La suite se révèlera au moins aussi enthousiasmante que le laissait entendre le préambule : l'agent 37 va œuvrer aux côtés de Matron dans le but de repérer des individus ayant eu accès à des artefacts recelant de grands pouvoirs. Cette fois, les dessins poussifs de Stephen Mooney laissent place à la dynamique d'un Mikel Janin très à son aise, qui dope l'action et met parfaitement en valeur les capacités virevoltantes de notre héros (son style était déjà évoqué ici lors de sa participation à Batman Rebirth).
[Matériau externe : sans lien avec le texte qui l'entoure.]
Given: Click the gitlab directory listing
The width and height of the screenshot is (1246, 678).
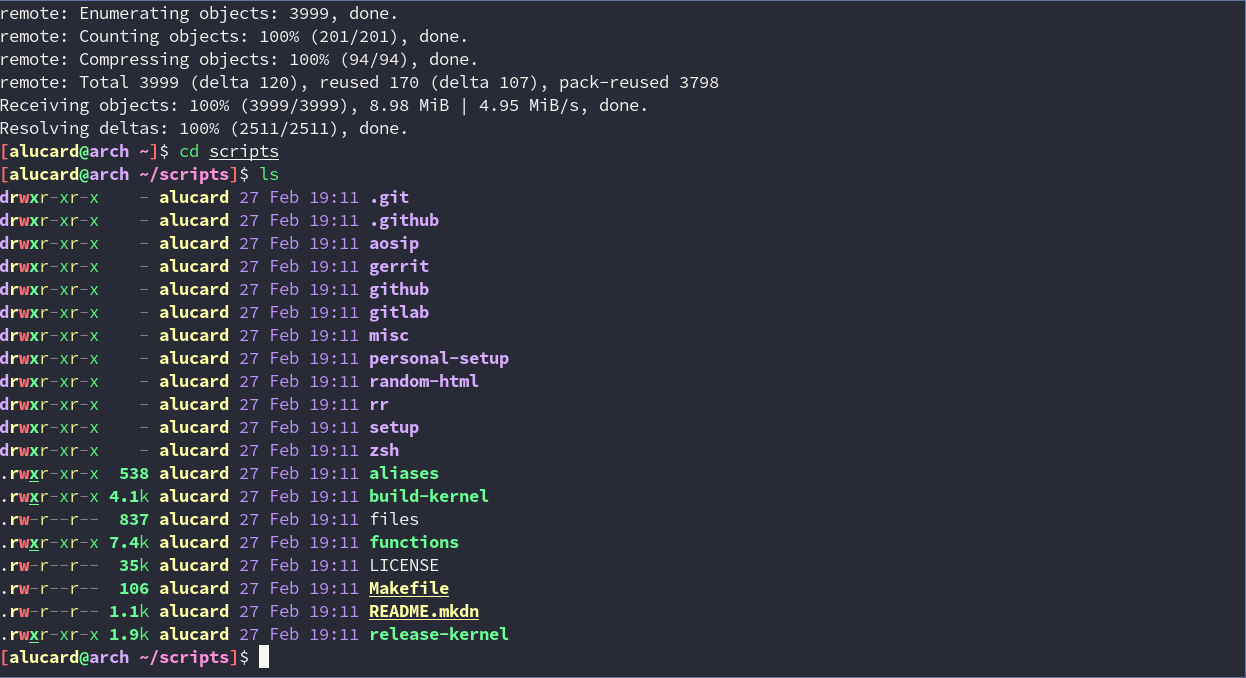Looking at the screenshot, I should (x=399, y=313).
D'autant que l'on sent également la présence de plus en plus importante de Tom King au script (culminant avec un sixième épisode, narré à rebours, ahurissant de maîtrise) qui installe la série sur un tempo enlevé, empli de bons mots et de situations équivoques, d'alliances et de mésalliances, le tout mêlant avec une bonne humeur jouissive les codes des histoires d'espionnage (agents fidèles ou infiltrés, messages codés, rumeurs, trahisons et armes secrètes) et ceux des comics de super-héros : l'univers cryptique de l'agence Spyral, agissant dans l'ombre des méta-humains, leur mâchant parfois le travail, voire carrément les empêchant de le mener à terme, sert de fil rouge à une série au potentiel enthousiasmant. D'autant que, même s'il s'affirme désormais totalement comme un homme libre et déterminé, ce Grayson hâbleur, beau parleur, puncheur et rigolard, qui tombe les filles et s'admire lorsqu'il accomplit des prouesses semble ne jamais pouvoir s'émanciper de l'ombre paternelle du Batman. Il nous incarne une sorte de 007 aussi élégant que nonchalant, version musclée de Sean Connery ou Pierce Brosnan, dont on se doute qu'il cache un mobile, un dessein bien plus sérieux, et qu'il dissimule un conflit émotionnel lourd dont les ramifications risquent de lui nuire. Pour le compte de qui agit-il vraiment ? Qui est ce Mr Minos dont personne, pas même Batman, n'est capable de déceler la véritable identité ? Pourquoi Spyral s'intéresse-t-elle de si près aux supers ? Et pourquoi Batman en a-t-il si peur ? Autant d'énigmes que nous vous laissons le soin de résoudre en lisant plus avant.
À suivre, donc.
NB. La série se situe donc avant Batman & Robin Eternal, et en constitue une introduction nécessaire.